## [Task requirements]
Can you repeat every one of the entries below, replacing "screenshot" with "screen capture" and keeping everything else the same? Leave the pictures out of your answer.

## [Data lines]
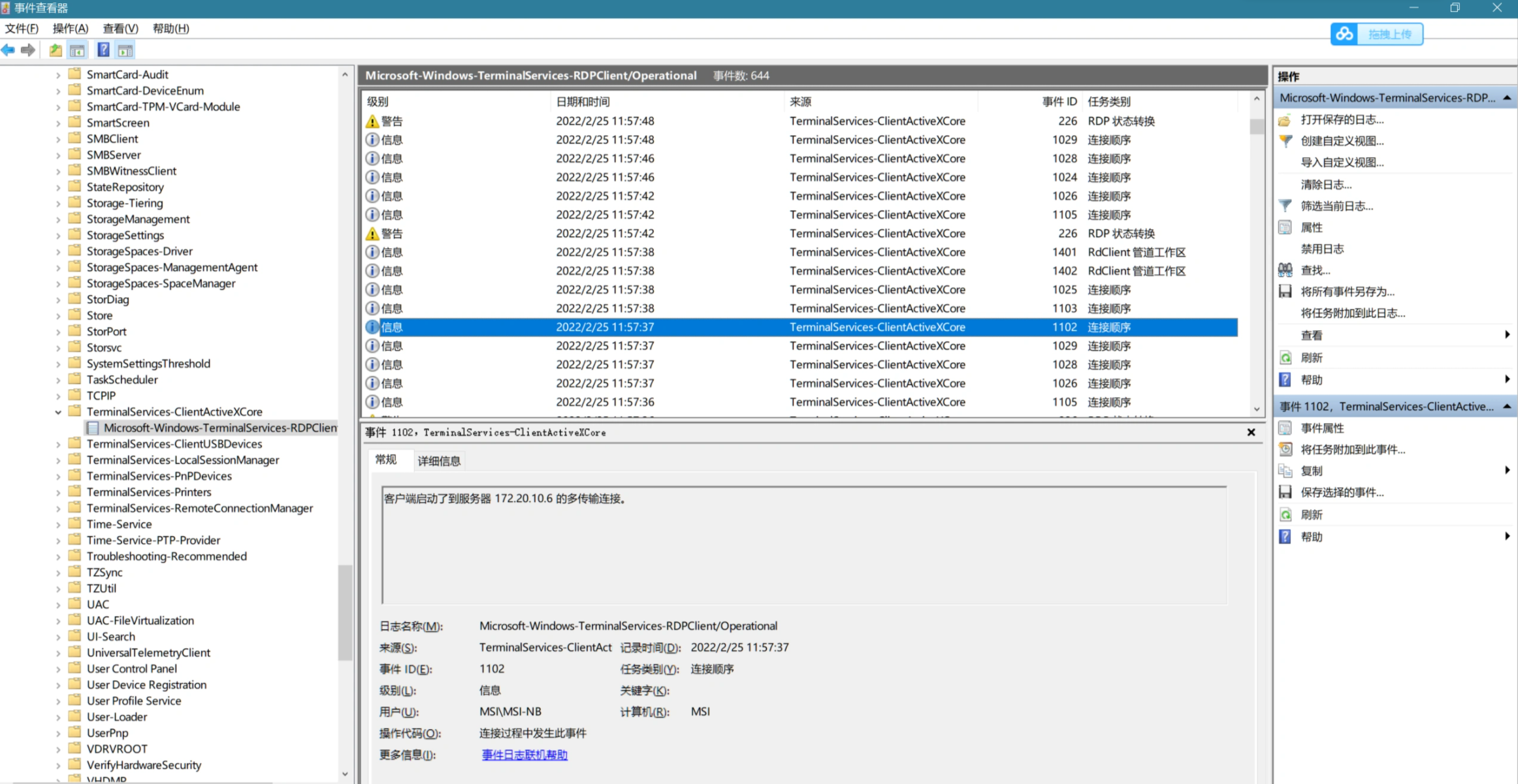Click the create custom view funnel icon

click(x=1285, y=141)
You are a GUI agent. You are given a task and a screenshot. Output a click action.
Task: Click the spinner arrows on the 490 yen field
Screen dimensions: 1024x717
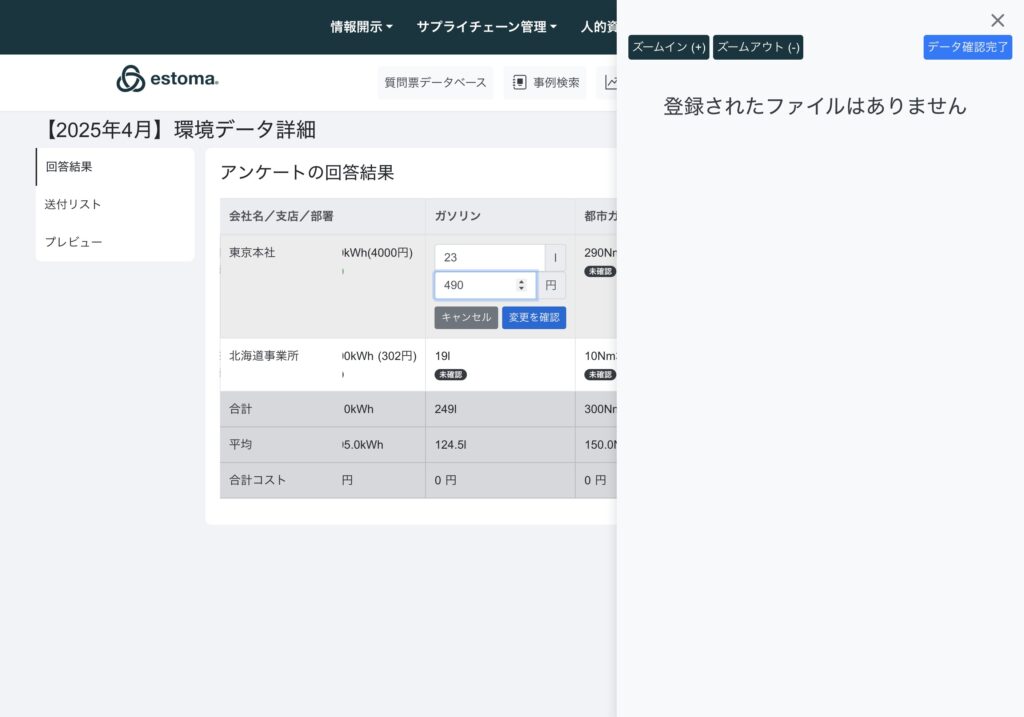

## [Output for this exercise]
Click the create custom view funnel icon

click(x=1285, y=141)
You are a GUI agent. You are given a task and a screen capture. Output a click action.
Task: Click the spinner arrows on the 490 yen field
Screen dimensions: 1024x717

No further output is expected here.